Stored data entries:
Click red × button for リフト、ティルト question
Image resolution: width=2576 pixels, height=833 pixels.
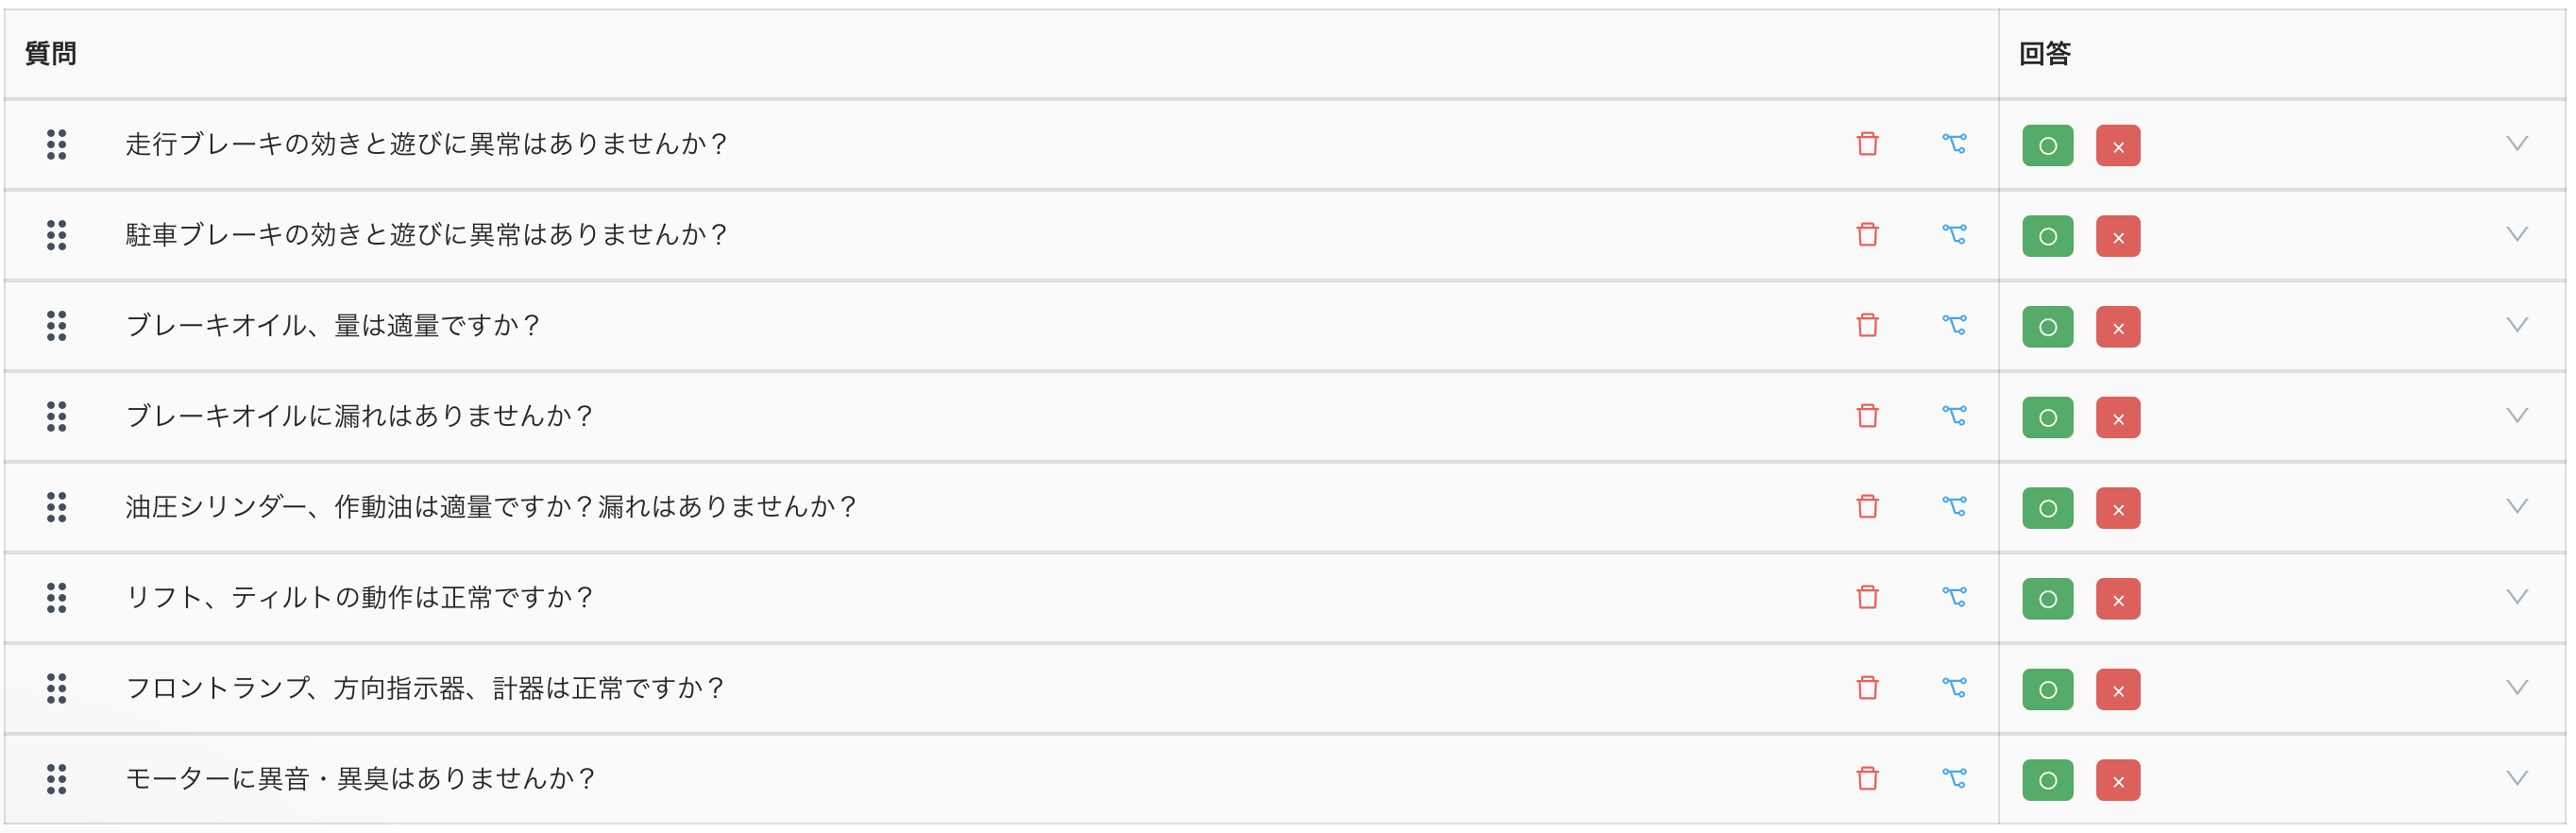tap(2117, 600)
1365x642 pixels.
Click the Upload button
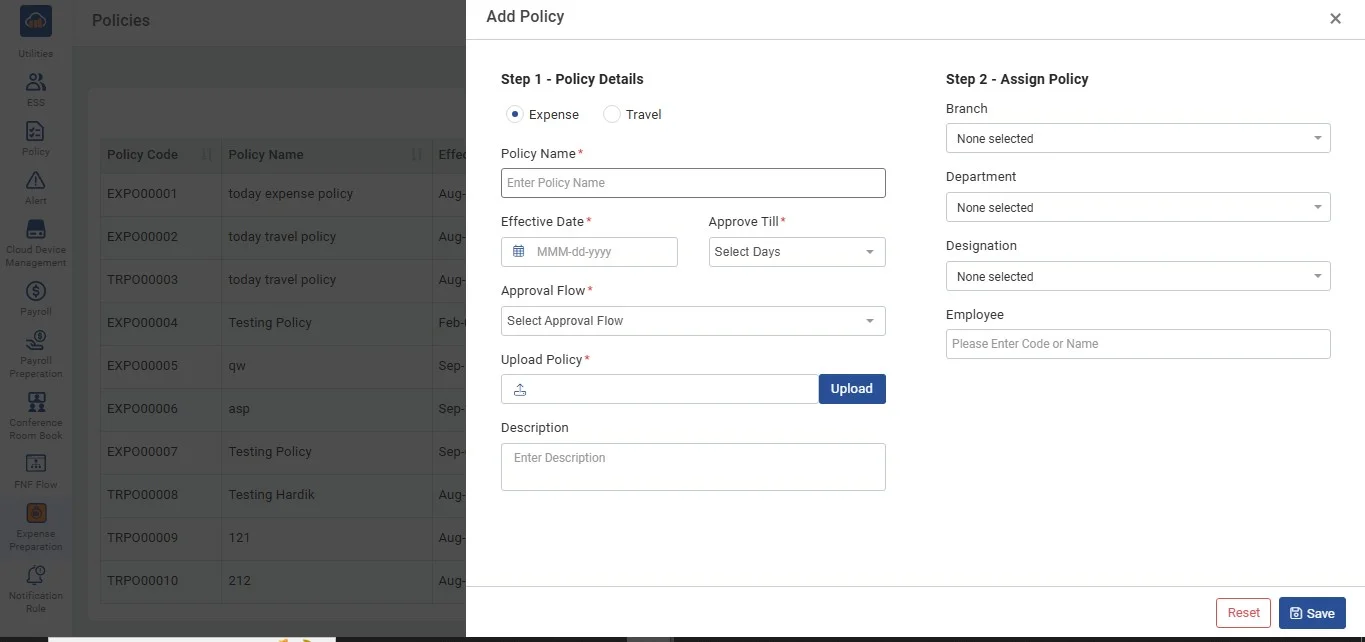[851, 389]
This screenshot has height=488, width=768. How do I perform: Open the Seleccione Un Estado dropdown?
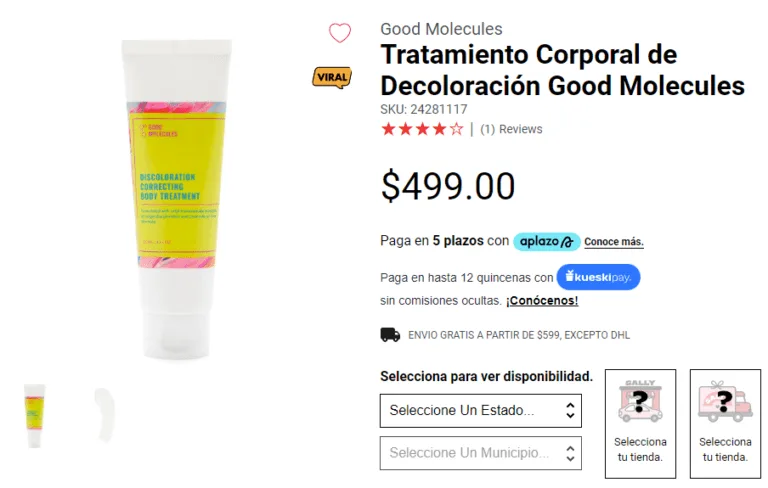(480, 411)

What the task asks: The expected result is every record above, word for word, with no pictures in it.

Response to the task:
Click red × button for リフト、ティルト question
Image resolution: width=2576 pixels, height=833 pixels.
tap(2117, 600)
1365x642 pixels.
Click the Upload button
[851, 389]
This screenshot has height=488, width=768. How do I perform: Open the Seleccione Un Estado dropdown?
(480, 411)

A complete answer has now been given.